To give you an example, if you’re a luxury Bali hotel specialising in spa retreats, it’s great to understand that someone has an interest in high-end beauty products or ‘Likes’ a local spa on Facebook. But if you are able to discern that they are going to travel to Bali in the next two months, then you have an immediate benefit in reaching out. You know to advertise to the travelers who are interested in Spa retreats and Bali rather than those that are considering health retreats in Europe or Japan. Powerful marketing is all about reaching out to people in moments of their life when relevant adverts can help influence their decision.
To leverage this travel-intent data most effectively, marketers must ensure that they are accessing not only intent data that they collect, but combining it and adding the reach of travel insights from proven partners who can add a third dimension to the data. It will also be essential to use a platform or work with a partner that can provide this information in real time.
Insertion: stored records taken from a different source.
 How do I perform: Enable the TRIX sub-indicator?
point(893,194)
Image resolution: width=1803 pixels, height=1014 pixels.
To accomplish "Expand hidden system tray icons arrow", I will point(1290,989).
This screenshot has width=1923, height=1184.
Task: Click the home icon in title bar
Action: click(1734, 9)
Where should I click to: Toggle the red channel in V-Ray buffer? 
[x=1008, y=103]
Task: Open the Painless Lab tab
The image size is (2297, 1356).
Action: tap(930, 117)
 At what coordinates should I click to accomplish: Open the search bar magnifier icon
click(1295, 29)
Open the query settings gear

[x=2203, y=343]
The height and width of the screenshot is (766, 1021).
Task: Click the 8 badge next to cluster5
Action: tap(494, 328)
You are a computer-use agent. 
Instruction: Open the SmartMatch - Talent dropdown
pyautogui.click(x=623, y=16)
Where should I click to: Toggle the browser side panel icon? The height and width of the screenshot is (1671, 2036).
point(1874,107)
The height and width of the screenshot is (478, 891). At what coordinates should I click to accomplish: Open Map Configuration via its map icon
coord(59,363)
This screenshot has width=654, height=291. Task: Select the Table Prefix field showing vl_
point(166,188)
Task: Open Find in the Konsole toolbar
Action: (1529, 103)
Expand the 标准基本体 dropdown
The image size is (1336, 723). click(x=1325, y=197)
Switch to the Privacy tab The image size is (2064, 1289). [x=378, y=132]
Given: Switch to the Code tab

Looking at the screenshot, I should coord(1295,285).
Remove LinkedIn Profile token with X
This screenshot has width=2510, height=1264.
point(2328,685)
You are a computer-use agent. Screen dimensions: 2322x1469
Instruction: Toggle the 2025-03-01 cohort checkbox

There are lots of players in the mobile space that are collecting geo-location data, and Facebook can do this, getting data based on location patterns (for example, if someone travels to Hong Kong every Christmas). If someone is in the proximity of a five-star luxury hotel for two weeks, a good data partner may be able to assess whether this is someone who would be interested in another high-end offering.
An ideal approach is one that can offer a view into, and use of, the full funnel—from the earliest stages of a travelers search down to his or her actual booking—and access the data in real time. Sixty or 90 days in advance of a trip, when people are weighing their options, marketers can narrow down the decision-making process and provide content and offers from their top three locations, which you may not get from a simple Google search. In addition to transaction data, banner clicks and search terms on sites used to book travel globally (think the Agoda’s and Booking.com’s of the world) are also great signals of intent.
Think of it as a triangle, with demographics and lifestyle as the points at the base. But at the top of the triangle, perhaps the most important, is travel intent. You can’t identify the customer based only on the bottom two points, but with all three you have a near-complete clear and strong picture of the traveler.
The power of travel intent will only grow in the future. Technology is moving towards allowing us to predict when and where someone might travel to, or when they could— based on data from digital personal assistants like Siri. In the not too distant future marketers will also be able to gain traveler insights at scale from wearable data: there’s a high likelihood that someday we’ll be able to make the connection between an individual’s Fitbit stats showing that they’re training for a marathon and that they have been searching for a flight to an adventure sport destination.
Wherever the technology goes, understanding when and where a consumer is planning to travel will continue to give marketers an edge.